* _Problem to solve_:
Convert each line of the rows below into a JSON array of strings, with one string per line and blank lines omitted.

* _Records for the exercise_:
□ □ □ □ □ □ □
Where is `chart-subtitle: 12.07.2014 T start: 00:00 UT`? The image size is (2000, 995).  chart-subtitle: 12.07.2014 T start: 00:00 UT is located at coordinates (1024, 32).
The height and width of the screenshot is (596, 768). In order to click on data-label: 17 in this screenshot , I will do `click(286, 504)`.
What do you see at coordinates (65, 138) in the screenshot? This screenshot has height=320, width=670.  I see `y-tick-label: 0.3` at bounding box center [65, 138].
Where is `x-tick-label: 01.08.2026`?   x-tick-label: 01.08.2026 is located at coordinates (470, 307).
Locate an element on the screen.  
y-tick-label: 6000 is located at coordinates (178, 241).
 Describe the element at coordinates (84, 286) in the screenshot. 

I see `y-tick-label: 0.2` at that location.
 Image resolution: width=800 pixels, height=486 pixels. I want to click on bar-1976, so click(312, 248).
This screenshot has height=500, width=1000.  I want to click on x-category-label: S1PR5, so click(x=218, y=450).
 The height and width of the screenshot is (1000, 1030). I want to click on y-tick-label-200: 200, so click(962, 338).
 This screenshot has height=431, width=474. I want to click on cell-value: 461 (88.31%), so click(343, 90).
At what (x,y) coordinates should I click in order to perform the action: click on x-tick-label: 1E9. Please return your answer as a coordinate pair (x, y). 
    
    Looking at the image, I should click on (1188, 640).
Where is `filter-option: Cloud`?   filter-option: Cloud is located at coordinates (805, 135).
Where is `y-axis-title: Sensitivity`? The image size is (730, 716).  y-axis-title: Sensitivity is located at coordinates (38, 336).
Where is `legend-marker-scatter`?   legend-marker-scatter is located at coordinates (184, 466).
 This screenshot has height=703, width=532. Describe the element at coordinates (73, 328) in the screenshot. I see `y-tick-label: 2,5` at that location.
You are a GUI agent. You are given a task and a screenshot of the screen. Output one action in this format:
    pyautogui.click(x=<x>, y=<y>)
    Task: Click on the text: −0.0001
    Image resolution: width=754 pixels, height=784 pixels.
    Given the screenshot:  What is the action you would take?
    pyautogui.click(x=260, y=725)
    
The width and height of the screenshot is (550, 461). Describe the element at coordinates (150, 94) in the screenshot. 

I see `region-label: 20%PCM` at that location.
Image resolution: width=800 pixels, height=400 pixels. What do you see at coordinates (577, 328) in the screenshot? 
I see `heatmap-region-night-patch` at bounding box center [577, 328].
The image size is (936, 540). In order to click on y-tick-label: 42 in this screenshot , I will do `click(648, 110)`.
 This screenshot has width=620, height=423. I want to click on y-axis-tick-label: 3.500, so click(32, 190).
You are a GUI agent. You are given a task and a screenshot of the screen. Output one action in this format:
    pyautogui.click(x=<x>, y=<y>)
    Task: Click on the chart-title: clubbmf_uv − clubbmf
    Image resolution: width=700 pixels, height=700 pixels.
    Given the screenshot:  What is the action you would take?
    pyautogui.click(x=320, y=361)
□ □ □ □ □ □ □
* _Answer to this exercise_:
[
  "Where is `chart-subtitle: 12.07.2014 T start: 00:00 UT`? The image size is (2000, 995).  chart-subtitle: 12.07.2014 T start: 00:00 UT is located at coordinates (1024, 32).",
  "The height and width of the screenshot is (596, 768). In order to click on data-label: 17 in this screenshot , I will do `click(286, 504)`.",
  "What do you see at coordinates (65, 138) in the screenshot? This screenshot has height=320, width=670.  I see `y-tick-label: 0.3` at bounding box center [65, 138].",
  "Where is `x-tick-label: 01.08.2026`?   x-tick-label: 01.08.2026 is located at coordinates (470, 307).",
  "Locate an element on the screen.  ",
  "y-tick-label: 6000 is located at coordinates (178, 241).",
  " Describe the element at coordinates (84, 286) in the screenshot. ",
  "I see `y-tick-label: 0.2` at that location.",
  " Image resolution: width=800 pixels, height=486 pixels. I want to click on bar-1976, so click(312, 248).",
  "This screenshot has height=500, width=1000.  I want to click on x-category-label: S1PR5, so click(x=218, y=450).",
  " The height and width of the screenshot is (1000, 1030). I want to click on y-tick-label-200: 200, so click(962, 338).",
  " This screenshot has height=431, width=474. I want to click on cell-value: 461 (88.31%), so click(343, 90).",
  "At what (x,y) coordinates should I click in order to perform the action: click on x-tick-label: 1E9. Please return your answer as a coordinate pair (x, y). ",
  "    Looking at the image, I should click on (1188, 640).",
  "Where is `filter-option: Cloud`?   filter-option: Cloud is located at coordinates (805, 135).",
  "Where is `y-axis-title: Sensitivity`? The image size is (730, 716).  y-axis-title: Sensitivity is located at coordinates (38, 336).",
  "Where is `legend-marker-scatter`?   legend-marker-scatter is located at coordinates (184, 466).",
  " This screenshot has height=703, width=532. Describe the element at coordinates (73, 328) in the screenshot. I see `y-tick-label: 2,5` at that location.",
  "You are a GUI agent. You are given a task and a screenshot of the screen. Output one action in this format:",
  "    pyautogui.click(x=<x>, y=<y>)",
  "    Task: Click on the text: −0.0001",
  "    Image resolution: width=754 pixels, height=784 pixels.",
  "    Given the screenshot:  What is the action you would take?",
  "    pyautogui.click(x=260, y=725)",
  "The width and height of the screenshot is (550, 461). Describe the element at coordinates (150, 94) in the screenshot. ",
  "I see `region-label: 20%PCM` at that location.",
  "Image resolution: width=800 pixels, height=400 pixels. What do you see at coordinates (577, 328) in the screenshot? ",
  "I see `heatmap-region-night-patch` at bounding box center [577, 328].",
  "The image size is (936, 540). In order to click on y-tick-label: 42 in this screenshot , I will do `click(648, 110)`.",
  " This screenshot has width=620, height=423. I want to click on y-axis-tick-label: 3.500, so click(32, 190).",
  "You are a GUI agent. You are given a task and a screenshot of the screen. Output one action in this format:",
  "    pyautogui.click(x=<x>, y=<y>)",
  "    Task: Click on the chart-title: clubbmf_uv − clubbmf",
  "    Image resolution: width=700 pixels, height=700 pixels.",
  "    Given the screenshot:  What is the action you would take?",
  "    pyautogui.click(x=320, y=361)"
]